What this task involves: If a line of the material contains "section", copy it.

Material shown:
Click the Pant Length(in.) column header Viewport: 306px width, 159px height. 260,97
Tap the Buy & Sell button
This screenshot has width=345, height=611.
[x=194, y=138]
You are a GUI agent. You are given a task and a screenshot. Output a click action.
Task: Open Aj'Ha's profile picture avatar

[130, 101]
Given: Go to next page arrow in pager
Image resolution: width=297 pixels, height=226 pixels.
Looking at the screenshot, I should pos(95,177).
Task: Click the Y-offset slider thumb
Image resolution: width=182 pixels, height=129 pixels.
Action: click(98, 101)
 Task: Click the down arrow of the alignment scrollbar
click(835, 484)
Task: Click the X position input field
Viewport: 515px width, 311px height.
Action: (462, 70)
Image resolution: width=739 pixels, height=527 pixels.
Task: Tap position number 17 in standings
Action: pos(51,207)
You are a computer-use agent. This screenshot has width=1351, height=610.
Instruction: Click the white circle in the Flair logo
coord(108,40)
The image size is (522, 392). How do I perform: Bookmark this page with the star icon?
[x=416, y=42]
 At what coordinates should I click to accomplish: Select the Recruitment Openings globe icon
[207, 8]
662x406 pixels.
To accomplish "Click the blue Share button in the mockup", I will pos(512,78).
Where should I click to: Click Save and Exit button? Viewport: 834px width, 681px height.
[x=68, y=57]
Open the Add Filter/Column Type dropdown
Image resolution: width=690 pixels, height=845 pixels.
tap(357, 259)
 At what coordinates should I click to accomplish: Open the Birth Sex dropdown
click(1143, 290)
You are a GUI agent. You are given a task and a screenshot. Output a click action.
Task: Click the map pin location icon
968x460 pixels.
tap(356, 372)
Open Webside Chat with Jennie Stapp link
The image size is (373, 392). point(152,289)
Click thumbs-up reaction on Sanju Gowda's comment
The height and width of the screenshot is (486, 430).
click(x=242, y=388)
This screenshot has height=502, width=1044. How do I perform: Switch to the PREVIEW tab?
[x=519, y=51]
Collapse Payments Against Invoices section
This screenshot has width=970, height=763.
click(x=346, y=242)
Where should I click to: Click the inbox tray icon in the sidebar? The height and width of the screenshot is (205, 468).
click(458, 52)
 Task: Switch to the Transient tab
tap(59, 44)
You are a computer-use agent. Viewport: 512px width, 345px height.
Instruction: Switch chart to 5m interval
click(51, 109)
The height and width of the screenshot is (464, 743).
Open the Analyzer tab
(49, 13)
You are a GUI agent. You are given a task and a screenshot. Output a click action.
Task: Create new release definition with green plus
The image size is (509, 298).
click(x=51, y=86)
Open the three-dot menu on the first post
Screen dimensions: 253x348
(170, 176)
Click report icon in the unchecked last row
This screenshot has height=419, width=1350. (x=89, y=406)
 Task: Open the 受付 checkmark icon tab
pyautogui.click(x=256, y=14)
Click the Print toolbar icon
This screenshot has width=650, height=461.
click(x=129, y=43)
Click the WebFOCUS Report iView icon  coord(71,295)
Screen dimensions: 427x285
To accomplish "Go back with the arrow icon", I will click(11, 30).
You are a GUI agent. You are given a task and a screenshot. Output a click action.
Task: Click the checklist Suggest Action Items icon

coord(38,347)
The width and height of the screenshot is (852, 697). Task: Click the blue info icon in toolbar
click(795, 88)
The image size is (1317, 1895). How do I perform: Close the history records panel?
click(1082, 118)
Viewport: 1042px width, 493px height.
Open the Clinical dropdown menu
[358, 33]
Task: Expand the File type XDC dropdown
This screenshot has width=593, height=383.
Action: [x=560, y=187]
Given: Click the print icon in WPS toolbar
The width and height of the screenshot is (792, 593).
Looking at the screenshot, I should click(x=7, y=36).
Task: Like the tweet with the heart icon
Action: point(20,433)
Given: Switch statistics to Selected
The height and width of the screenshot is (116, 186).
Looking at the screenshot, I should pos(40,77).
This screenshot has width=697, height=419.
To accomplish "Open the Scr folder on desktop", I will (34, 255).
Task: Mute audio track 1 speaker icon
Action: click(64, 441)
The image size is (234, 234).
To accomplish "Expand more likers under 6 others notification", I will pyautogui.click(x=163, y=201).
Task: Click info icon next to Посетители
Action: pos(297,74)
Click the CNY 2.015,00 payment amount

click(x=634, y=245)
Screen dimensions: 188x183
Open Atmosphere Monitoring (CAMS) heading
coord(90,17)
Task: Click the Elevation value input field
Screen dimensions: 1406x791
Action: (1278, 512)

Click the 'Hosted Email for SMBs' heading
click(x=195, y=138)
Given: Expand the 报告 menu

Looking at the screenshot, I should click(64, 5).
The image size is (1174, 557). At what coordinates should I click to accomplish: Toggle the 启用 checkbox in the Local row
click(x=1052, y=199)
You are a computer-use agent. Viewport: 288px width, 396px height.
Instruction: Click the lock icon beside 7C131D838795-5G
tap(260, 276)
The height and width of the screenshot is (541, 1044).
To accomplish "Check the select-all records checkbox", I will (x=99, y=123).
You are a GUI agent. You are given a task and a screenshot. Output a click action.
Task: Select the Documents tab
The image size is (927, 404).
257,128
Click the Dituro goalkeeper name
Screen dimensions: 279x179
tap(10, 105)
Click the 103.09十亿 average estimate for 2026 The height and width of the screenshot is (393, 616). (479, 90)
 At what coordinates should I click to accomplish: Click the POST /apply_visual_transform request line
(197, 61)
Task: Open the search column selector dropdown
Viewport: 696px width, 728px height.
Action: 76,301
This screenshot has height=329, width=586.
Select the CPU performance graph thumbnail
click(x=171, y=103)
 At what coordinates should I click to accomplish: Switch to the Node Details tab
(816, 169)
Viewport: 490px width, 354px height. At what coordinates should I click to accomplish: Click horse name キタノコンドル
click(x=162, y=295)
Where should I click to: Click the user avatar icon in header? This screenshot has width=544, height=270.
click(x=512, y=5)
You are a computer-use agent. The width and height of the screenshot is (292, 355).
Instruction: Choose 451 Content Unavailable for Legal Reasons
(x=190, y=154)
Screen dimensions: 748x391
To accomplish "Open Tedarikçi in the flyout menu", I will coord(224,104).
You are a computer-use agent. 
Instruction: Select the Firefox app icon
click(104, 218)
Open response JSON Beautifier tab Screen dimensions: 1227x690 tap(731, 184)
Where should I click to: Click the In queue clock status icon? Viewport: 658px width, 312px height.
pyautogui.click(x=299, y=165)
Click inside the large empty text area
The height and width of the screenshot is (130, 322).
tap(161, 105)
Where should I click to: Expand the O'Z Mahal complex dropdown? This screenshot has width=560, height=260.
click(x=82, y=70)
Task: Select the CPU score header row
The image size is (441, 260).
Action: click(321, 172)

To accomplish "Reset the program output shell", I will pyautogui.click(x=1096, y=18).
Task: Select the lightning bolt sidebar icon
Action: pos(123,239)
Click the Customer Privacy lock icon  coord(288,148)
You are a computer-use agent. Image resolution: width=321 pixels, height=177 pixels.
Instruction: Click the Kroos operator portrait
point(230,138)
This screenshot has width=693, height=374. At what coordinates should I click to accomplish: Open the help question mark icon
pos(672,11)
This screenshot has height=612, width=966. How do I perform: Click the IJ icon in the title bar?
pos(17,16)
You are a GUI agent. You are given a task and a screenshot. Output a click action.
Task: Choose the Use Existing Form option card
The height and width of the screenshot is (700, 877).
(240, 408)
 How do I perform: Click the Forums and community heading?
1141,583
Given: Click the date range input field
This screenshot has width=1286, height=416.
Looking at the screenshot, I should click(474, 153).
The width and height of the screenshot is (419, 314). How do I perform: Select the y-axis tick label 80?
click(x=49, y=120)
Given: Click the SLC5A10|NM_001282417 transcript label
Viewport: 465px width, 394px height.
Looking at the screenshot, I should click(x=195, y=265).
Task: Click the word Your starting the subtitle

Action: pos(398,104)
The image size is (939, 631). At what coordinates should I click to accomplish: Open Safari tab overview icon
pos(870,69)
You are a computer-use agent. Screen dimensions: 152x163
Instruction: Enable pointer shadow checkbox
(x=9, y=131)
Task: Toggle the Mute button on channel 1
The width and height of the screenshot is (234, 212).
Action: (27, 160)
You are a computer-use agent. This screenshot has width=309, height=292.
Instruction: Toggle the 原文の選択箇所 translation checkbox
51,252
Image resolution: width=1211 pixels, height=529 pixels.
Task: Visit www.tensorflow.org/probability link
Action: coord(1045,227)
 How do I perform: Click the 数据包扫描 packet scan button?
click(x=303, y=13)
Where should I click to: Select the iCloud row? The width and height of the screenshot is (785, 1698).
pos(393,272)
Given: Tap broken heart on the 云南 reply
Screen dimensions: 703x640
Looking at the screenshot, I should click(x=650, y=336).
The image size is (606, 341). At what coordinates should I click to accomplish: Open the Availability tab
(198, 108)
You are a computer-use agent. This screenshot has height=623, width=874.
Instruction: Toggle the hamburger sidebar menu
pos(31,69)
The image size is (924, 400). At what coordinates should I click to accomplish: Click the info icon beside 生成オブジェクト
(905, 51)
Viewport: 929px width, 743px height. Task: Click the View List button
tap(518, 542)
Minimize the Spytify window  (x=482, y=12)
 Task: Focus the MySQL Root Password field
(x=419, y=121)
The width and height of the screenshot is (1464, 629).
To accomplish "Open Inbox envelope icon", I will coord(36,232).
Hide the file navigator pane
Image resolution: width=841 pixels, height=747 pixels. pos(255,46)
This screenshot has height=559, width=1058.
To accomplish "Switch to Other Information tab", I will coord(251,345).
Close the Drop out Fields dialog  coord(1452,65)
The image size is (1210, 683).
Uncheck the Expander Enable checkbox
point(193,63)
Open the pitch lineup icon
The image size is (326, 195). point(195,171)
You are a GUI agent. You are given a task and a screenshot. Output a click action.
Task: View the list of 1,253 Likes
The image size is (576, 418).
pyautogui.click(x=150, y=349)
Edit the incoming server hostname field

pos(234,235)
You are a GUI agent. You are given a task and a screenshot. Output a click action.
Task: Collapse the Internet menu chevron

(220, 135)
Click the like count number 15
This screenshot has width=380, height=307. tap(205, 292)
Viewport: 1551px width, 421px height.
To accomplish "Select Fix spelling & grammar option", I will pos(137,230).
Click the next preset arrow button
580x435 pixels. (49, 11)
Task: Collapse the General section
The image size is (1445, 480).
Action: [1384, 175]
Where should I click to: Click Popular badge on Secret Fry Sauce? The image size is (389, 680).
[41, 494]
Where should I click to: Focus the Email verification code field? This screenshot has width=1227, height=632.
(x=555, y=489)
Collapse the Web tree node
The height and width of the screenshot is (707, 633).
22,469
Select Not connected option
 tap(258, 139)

Finished exercise:
Collapse Payments Against Invoices section
Task: Collapse the General section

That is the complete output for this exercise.